» **GIVEN TEXT**
----------
Skip to content

filter

Keep variants matching an expression. The fast path reads raw VCF lines and only parses the fields referenced by the expression — matching records are written as raw bytes without re-serialization.

Terminal window
vcfkit filter [OPTIONS] --expression <EXPR> [INPUT]
FlagDescription
-e, --expression <EXPR>Filter expression (required)
-o, --output <FILE>Output file (default: stdout)
-v, --invertInvert: keep records that do NOT match
-q, --quietSuppress progress bar and stats
Terminal window
# Rare variants
vcfkit filter -e "INFO/AF < 0.01" input.vcf
# High quality PASS variants
vcfkit filter -e "QUAL > 30 && FILTER == 'PASS'" input.vcf
# Substring match (contains)
vcfkit filter -e "INFO/CSQ ~ 'missense'" input.vcf
# Non-PASS variants (inverted filter)
vcfkit filter -e "FILTER == 'PASS'" --invert input.vcf
# Chromosome + position range
vcfkit filter -e "CHROM == 'chr17' && POS >= 43044295 && POS <= 43125483" input.vcf
# Compound expression
vcfkit filter -e "INFO/AF < 0.05 && QUAL >= 50 && FILTER == 'PASS'" input.vcf > output.vcf
# From stdin
bcftools view input.bcf | vcfkit filter -e "INFO/DP > 10"
FieldTypeNotes
INFO/<key>Per-header typee.g., INFO/AF, INFO/DP, INFO/CSQ
FORMAT/<key>Per-header typeFirst sample only
CHROMStringe.g., 'chr1'
POSInteger1-based
QUALFloatMissing (.) evaluates to false
FILTERStringe.g., 'PASS'
OperatorMeaning
<, <=, >, >=, ==, !=Comparison
&&, ||, !Logical
~Substring match (contains)
----------
» **WHAT YOU SHOULD DO**
Reproduce the filter documentation between "Keep variants matching" and "file (default: stdout)", inclusive.

» **EXTRACTED MATERIAL**
----------
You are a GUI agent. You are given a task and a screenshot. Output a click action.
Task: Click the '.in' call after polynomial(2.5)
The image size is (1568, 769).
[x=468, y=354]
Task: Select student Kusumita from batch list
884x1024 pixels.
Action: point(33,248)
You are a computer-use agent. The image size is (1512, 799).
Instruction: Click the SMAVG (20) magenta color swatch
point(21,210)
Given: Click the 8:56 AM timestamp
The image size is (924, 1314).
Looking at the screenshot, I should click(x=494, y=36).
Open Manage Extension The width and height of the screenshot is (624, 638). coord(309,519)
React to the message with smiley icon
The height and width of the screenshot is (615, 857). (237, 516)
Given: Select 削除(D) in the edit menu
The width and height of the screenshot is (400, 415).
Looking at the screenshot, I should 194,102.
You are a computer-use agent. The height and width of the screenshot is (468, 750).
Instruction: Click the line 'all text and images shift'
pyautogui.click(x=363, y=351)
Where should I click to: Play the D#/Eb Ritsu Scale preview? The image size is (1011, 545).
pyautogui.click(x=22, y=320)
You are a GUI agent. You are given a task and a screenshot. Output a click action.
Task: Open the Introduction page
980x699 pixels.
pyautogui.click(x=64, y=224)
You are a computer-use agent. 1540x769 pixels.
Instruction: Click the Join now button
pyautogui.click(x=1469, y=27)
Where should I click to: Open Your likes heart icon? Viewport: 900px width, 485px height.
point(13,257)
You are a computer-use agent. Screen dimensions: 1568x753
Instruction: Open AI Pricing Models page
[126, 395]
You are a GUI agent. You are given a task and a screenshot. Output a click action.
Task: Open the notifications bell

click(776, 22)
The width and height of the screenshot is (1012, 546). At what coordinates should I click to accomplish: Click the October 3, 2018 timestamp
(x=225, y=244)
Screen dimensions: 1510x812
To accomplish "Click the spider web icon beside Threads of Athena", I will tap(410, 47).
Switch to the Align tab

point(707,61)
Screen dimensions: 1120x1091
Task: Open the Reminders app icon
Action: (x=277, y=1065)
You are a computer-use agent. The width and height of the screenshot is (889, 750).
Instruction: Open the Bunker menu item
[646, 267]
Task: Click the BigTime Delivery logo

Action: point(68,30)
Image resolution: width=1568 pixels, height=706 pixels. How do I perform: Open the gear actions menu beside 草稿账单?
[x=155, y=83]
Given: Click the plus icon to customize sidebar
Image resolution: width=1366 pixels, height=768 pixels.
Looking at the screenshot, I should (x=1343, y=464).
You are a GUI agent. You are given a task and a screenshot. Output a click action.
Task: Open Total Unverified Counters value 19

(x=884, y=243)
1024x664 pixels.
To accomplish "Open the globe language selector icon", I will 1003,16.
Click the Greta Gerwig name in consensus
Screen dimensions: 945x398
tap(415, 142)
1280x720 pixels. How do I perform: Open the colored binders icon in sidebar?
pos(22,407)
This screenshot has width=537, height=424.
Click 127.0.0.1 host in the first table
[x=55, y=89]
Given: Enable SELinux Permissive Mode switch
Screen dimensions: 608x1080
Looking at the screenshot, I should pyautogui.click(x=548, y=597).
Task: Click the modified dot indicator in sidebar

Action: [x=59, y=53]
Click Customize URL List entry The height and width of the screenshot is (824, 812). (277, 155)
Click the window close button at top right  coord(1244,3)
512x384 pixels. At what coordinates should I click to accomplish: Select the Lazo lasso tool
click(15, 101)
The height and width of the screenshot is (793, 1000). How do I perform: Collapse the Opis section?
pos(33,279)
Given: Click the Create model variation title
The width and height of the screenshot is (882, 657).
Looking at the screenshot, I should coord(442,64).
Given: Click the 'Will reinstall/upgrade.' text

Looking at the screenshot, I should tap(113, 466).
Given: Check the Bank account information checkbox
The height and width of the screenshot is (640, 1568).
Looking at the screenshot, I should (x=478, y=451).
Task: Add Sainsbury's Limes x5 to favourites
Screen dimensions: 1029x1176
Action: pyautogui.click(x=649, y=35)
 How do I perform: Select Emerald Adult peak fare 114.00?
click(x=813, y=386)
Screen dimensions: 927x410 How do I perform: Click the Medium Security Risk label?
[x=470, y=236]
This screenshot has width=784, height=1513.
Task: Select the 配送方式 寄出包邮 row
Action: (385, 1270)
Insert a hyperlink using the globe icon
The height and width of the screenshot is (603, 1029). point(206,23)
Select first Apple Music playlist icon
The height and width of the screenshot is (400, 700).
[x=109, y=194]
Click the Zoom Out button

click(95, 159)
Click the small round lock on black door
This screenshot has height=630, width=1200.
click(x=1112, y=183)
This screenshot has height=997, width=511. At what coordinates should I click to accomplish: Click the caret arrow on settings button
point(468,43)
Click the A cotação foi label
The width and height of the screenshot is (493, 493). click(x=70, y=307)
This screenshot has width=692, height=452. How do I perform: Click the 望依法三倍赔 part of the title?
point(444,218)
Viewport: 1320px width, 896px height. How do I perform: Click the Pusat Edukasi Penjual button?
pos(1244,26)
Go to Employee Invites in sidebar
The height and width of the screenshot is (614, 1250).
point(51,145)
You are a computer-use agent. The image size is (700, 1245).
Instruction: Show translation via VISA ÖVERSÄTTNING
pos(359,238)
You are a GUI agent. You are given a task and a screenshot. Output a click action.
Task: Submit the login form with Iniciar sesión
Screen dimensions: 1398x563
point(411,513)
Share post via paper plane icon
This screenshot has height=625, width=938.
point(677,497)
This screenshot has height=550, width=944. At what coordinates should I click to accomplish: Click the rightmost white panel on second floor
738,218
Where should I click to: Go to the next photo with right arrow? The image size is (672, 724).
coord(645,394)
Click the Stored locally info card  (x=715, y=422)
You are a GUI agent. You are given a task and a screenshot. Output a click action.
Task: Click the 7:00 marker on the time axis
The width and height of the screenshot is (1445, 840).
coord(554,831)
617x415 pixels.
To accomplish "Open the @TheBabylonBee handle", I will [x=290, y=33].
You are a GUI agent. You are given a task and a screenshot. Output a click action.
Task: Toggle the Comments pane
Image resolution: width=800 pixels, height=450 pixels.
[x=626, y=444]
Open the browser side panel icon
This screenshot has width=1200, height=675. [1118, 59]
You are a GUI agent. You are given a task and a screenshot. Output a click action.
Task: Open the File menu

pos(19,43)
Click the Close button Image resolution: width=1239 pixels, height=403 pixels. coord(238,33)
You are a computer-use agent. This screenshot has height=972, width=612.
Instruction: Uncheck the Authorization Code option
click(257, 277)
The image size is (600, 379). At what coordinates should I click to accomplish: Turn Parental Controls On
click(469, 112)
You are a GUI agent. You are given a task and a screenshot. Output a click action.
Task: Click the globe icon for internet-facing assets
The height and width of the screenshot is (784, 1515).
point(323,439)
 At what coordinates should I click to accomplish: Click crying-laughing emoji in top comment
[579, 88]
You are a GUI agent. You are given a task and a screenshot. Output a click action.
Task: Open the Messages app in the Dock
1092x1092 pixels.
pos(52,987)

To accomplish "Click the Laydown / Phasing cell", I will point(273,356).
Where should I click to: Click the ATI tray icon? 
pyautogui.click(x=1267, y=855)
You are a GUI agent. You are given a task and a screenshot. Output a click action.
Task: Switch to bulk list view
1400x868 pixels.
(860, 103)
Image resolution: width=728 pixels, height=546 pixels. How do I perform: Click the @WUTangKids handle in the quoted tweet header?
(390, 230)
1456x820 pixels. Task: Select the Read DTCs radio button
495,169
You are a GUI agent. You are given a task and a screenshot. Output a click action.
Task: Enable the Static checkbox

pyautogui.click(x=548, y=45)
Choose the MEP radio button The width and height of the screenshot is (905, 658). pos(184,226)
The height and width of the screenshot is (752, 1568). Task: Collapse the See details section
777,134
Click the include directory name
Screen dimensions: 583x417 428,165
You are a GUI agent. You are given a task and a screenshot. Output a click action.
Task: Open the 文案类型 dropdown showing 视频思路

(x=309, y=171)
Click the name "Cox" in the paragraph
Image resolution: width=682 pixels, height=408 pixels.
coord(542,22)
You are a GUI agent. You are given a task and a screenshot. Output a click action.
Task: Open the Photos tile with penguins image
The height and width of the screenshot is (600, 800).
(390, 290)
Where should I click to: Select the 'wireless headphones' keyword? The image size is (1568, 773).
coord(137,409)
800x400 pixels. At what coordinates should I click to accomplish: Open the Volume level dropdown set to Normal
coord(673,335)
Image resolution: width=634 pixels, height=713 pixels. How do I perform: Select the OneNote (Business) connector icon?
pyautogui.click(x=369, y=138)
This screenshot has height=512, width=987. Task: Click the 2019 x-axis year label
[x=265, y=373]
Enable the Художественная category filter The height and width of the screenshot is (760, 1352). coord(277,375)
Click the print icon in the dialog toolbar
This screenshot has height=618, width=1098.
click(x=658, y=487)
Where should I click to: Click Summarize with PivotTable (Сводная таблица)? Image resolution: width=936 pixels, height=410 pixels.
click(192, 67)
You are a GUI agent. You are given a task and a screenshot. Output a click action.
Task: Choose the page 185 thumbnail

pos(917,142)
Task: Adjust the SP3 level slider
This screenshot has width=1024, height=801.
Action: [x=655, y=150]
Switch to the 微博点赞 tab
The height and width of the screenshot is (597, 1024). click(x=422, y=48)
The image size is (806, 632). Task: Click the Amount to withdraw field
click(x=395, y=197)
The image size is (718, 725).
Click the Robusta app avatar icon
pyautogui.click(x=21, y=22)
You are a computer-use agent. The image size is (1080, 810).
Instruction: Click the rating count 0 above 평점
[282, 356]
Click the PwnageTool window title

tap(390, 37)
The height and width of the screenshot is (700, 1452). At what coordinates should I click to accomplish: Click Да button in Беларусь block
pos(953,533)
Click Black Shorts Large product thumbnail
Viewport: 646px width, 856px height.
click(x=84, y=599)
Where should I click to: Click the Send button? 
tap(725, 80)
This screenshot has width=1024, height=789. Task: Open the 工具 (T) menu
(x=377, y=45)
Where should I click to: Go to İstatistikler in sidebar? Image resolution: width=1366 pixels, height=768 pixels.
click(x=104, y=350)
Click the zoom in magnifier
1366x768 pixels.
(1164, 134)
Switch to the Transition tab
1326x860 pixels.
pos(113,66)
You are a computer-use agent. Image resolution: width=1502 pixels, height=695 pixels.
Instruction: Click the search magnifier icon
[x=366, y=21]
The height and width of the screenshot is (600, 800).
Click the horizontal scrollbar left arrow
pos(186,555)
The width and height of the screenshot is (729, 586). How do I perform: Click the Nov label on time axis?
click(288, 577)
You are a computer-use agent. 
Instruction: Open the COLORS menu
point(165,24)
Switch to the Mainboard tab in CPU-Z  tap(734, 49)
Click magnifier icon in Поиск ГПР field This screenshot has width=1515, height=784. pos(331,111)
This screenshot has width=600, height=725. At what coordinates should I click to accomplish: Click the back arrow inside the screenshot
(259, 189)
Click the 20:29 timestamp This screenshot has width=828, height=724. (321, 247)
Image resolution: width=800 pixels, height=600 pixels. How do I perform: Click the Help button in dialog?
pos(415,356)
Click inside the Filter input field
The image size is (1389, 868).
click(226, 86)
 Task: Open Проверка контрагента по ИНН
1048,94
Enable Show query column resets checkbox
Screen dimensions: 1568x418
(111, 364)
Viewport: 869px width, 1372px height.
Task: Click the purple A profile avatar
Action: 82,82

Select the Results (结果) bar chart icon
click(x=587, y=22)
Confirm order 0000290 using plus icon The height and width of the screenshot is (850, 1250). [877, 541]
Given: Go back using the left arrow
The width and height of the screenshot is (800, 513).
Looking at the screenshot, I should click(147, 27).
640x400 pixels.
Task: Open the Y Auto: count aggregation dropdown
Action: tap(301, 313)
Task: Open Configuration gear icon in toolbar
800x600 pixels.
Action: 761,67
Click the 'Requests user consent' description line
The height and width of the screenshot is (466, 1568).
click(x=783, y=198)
----------
» **EXPECTED OUTPUT**
Keep variants matching an expression. The fast path reads raw VCF lines and only parses the fields referenced by the expression — matching records are written as raw bytes without re-serialization.

Terminal window
vcfkit filter [OPTIONS] --expression <EXPR> [INPUT]
FlagDescription
-e, --expression <EXPR>Filter expression (required)
-o, --output <FILE>Output file (default: stdout)